Immunofluorescence Microscopy of Sinus Node Tissue Sections
In whole tissue sections, the canine sinus node was invariably located between the two major branches of the sinus node artery and was composed of small cells in an abundant extracellular matrix. Because of the superior technical quality of the formalin-fixed paraffin-embedded tissue compared with the quality possible in unfixed frozen sections, the node myocytes were readily distinguished from adjacent tissues composed of atrial myocytes.
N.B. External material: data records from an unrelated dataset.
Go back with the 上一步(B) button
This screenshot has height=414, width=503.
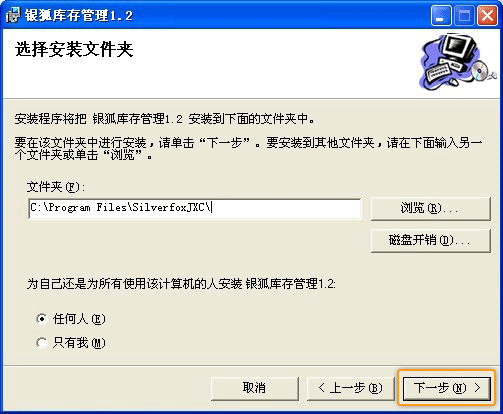[351, 388]
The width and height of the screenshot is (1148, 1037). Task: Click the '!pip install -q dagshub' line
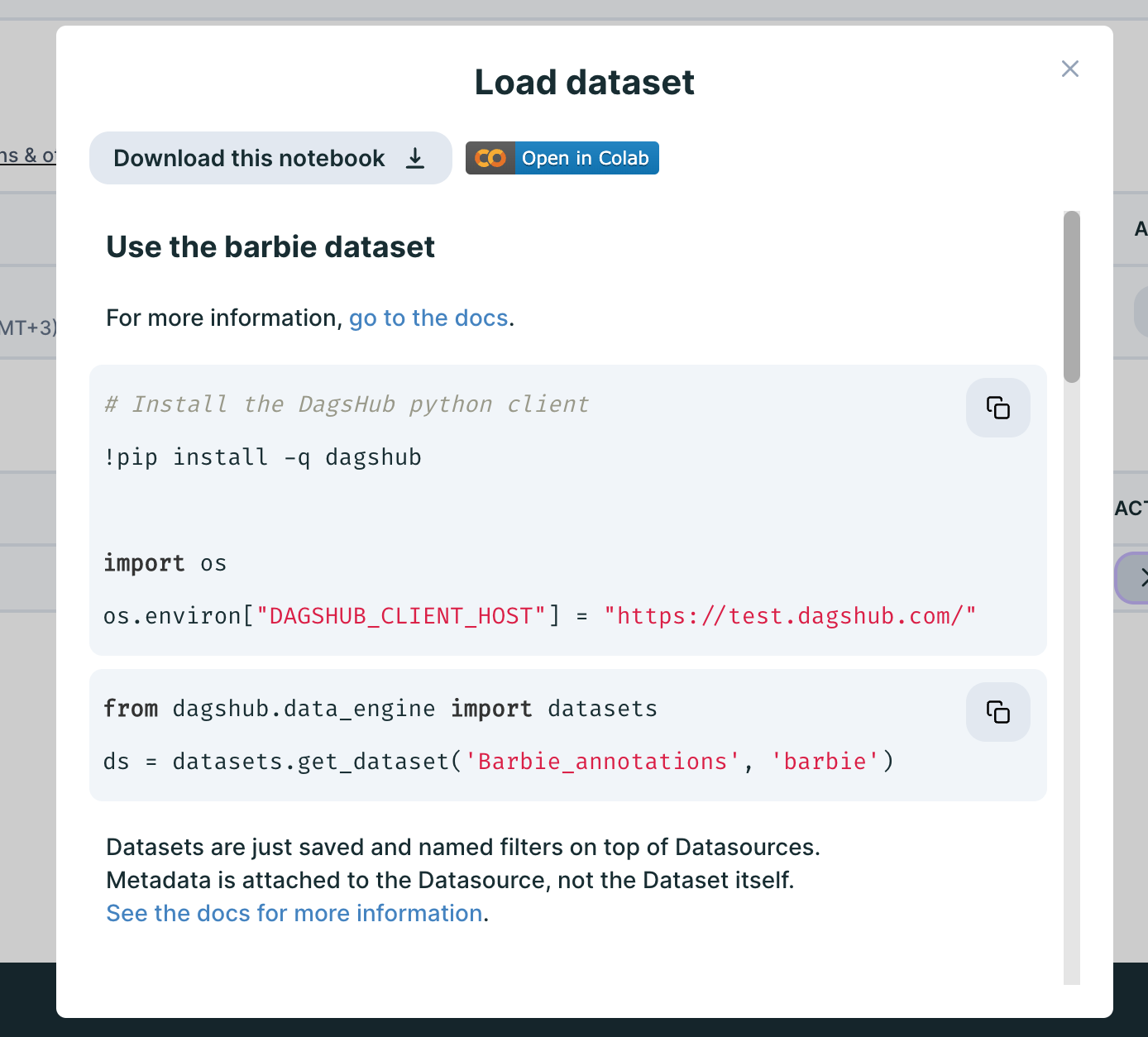pyautogui.click(x=262, y=457)
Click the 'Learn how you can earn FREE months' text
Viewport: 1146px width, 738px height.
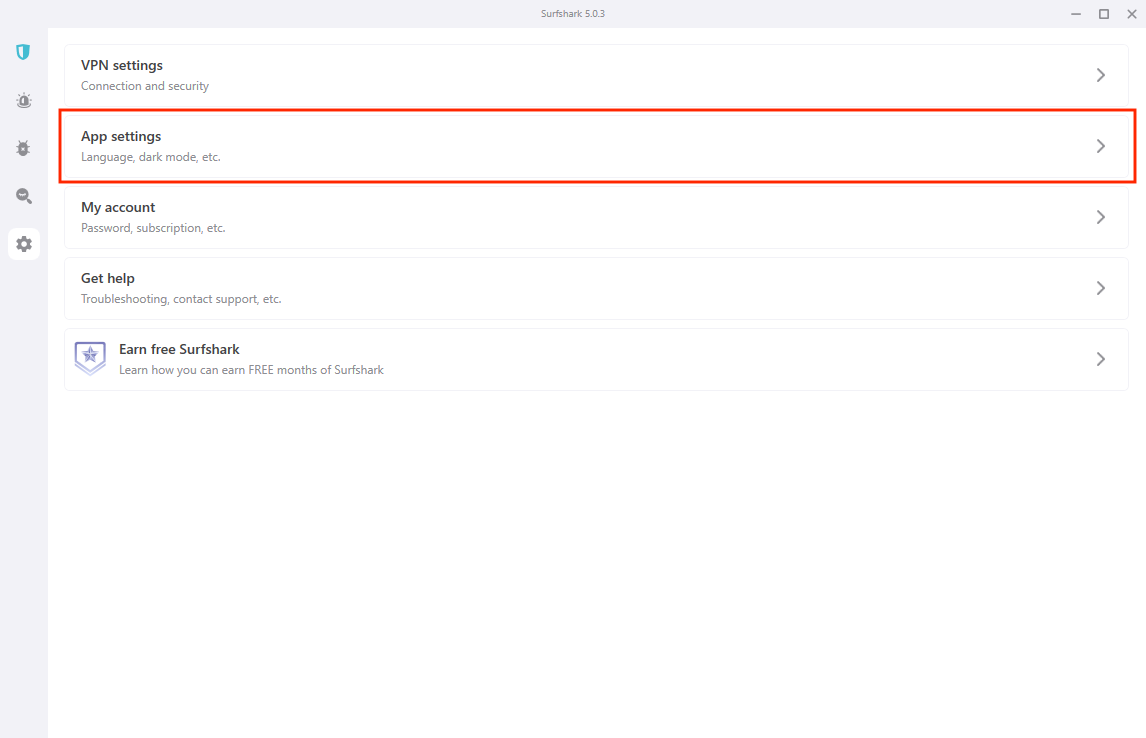point(251,370)
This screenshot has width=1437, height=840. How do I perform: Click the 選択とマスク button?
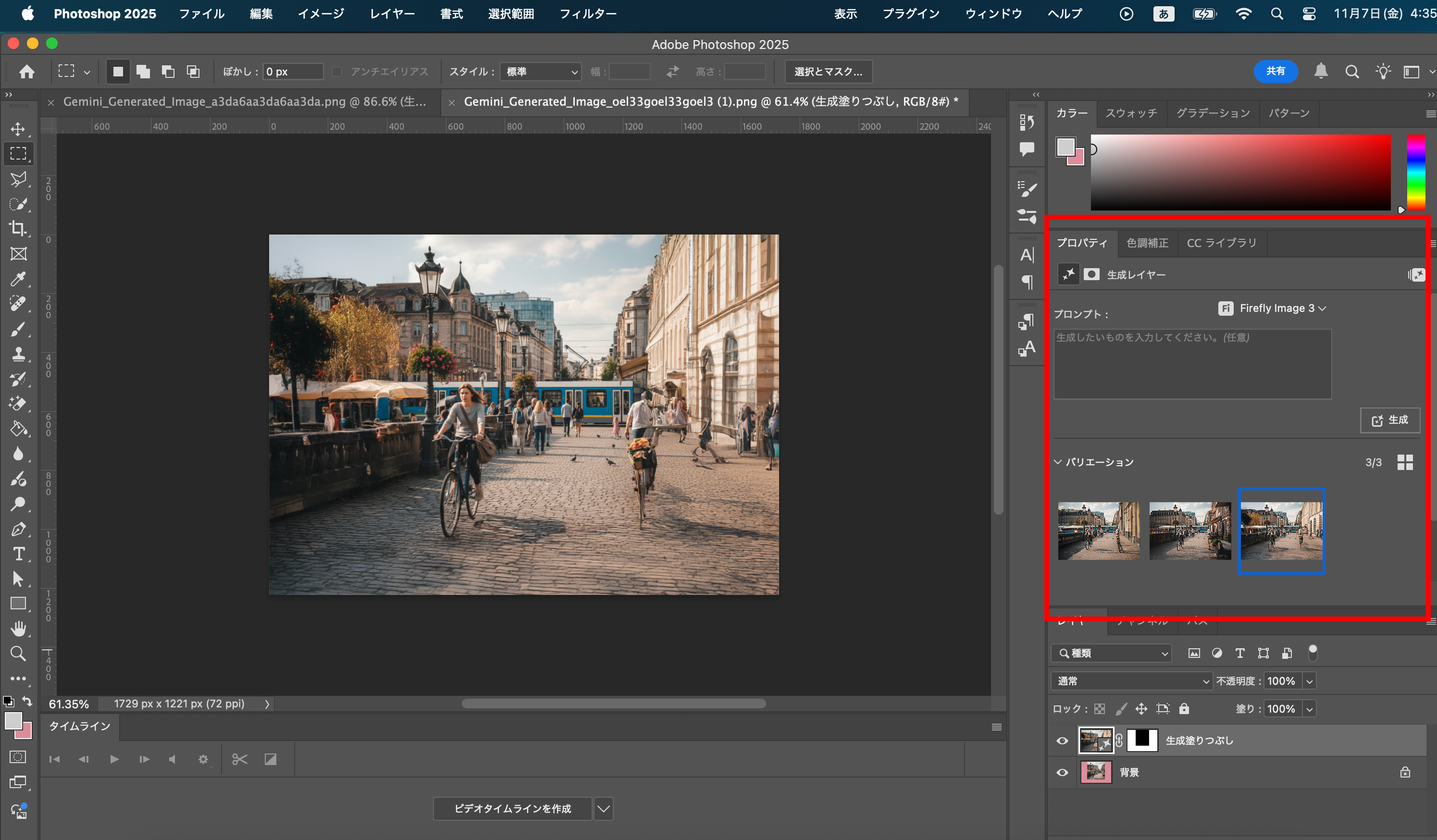point(828,72)
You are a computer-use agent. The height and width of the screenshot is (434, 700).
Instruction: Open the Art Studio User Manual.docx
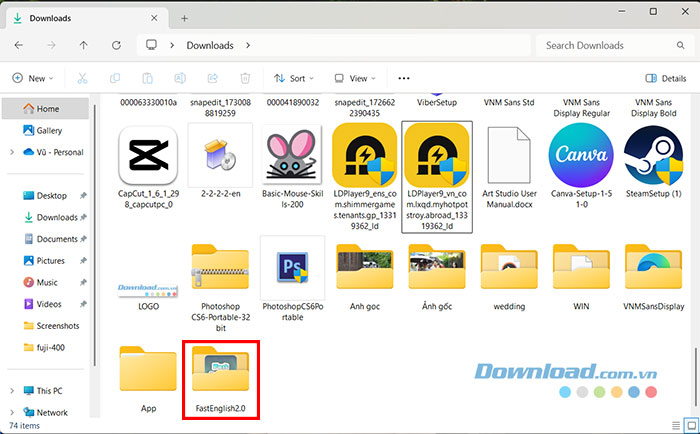tap(509, 158)
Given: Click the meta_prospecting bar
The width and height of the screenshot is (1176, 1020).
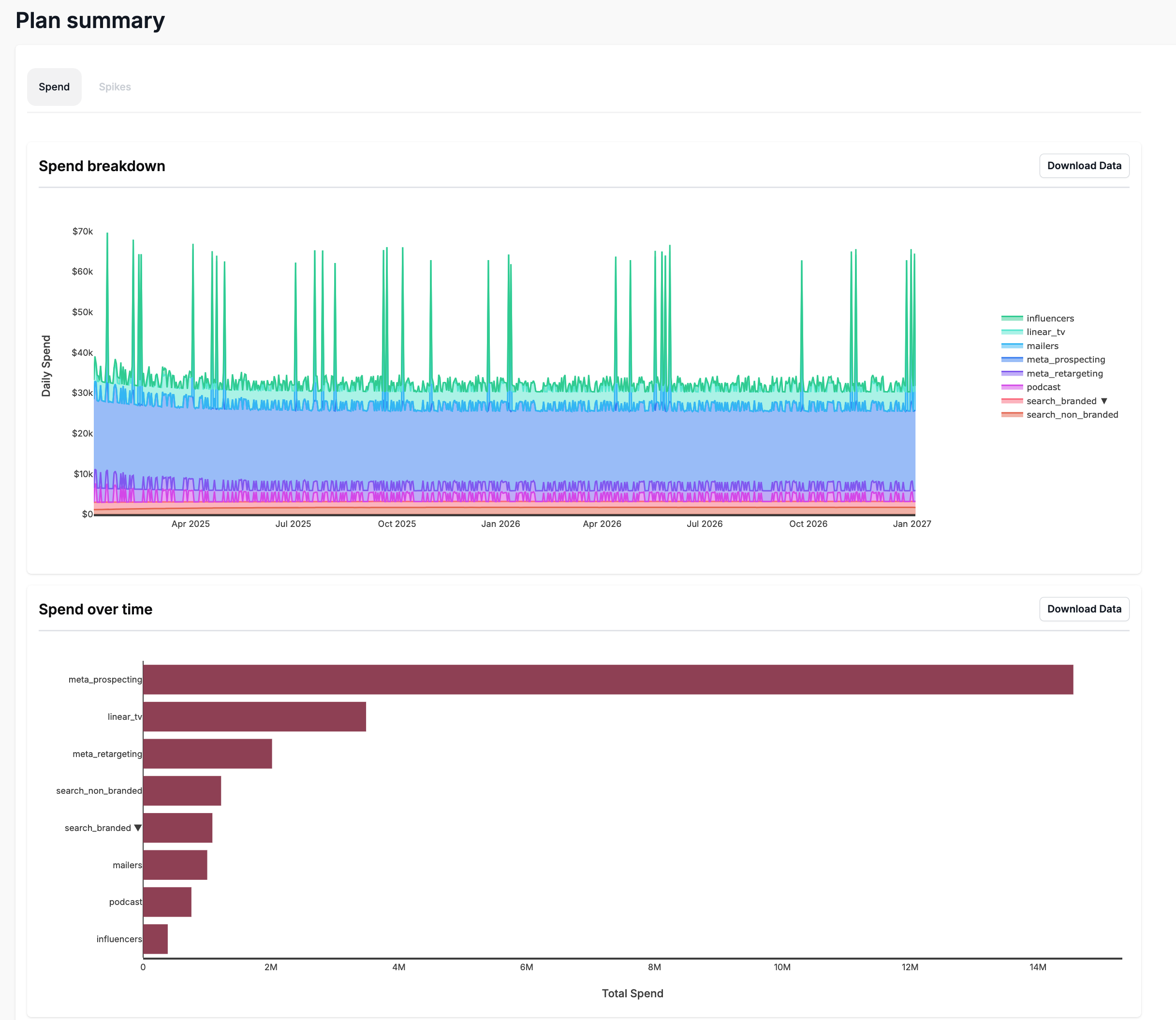Looking at the screenshot, I should coord(607,680).
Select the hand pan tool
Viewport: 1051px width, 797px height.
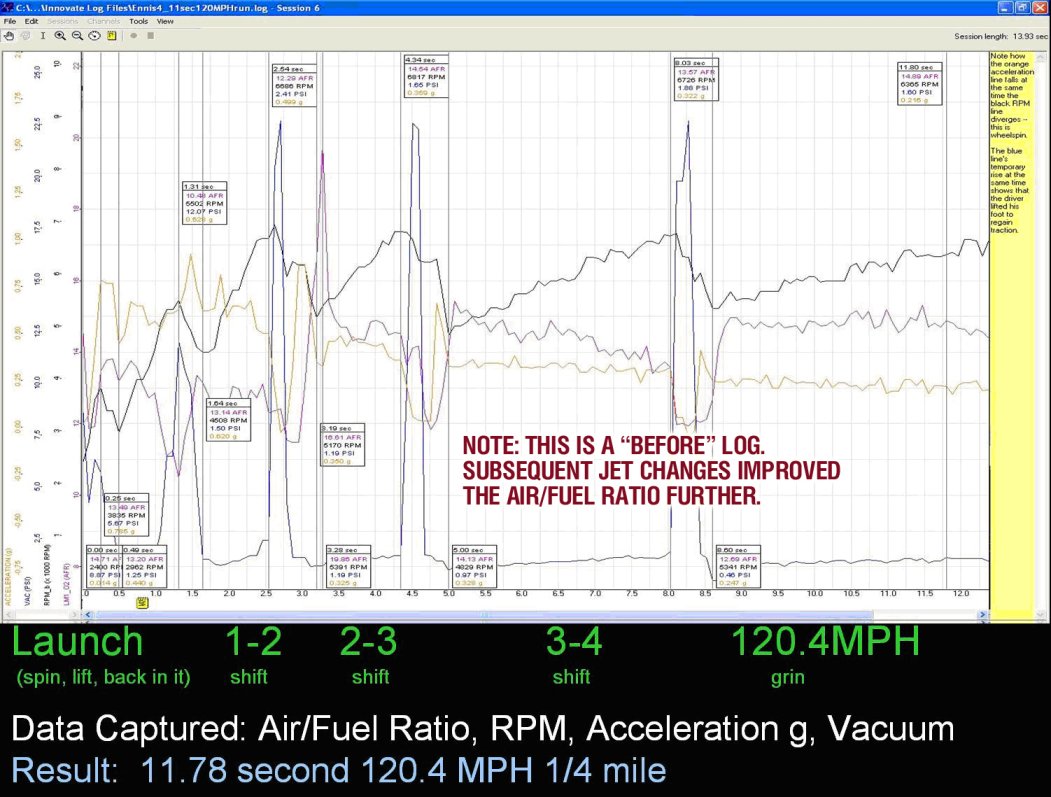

Intense punctate Cx43 immunofluorescent signal was observed unambiguously in discrete groups of cells within the intact sinus node (Fig 5). Cx43-positive sinus node cells were typically clustered in bundles that coursed through the node and were seen in some sections to abut atrial myocytes (Fig 6). Individual Cx43-positive cells in tissue sections exhibited a staining pattern identical to that seen in disaggregated cell experiments but significantly different from that of nearby atrial myocytes. Estimates of the proportion of total sinus node cells that stained positively with anti-Cx43 antibodies in tissue sections (30% to 40%) were similar to the proportion of Cx43-positive cells observed in disaggregated cell experiments. Paraffin sections of the intact sinus node stained with anti-Cx45 antibody showed a similar arrangement of positively stained cells in bundles (Fig 7), as predicted by the Cx43/Cx45 double-label studies with disaggregated cells.

View larger version (100K): [in this window] [in a new window]   Figure 5. A, A representative low-power (x50) epifluorescence image of the sinus node region from a section of formalin-fixed paraffin-embedded tissue stained with anti-Cx43 antibody. The sinus node is bounded by the two branches of the sinus node artery (a). Discrete cell bundles within the sinus node region exhibit clear Cx43 immunoreactive staining (curved arrows). Atrial myocardium can be seen flanking the sinus node. B, Higher magnification (x200) view of bundles of Cx43-positive sinus node cells (curved arrows) and adjacent Cx43-negative node cells (straight arrow).

View larger version (168K): [in this window] [in a new window]   Figure 6. Cx43-positive sinus node cells apparently abutting (at arrow) atrial myocytes (a) in a section of formalin-fixed paraffin-embedded sinus node tissue (original magnification x500).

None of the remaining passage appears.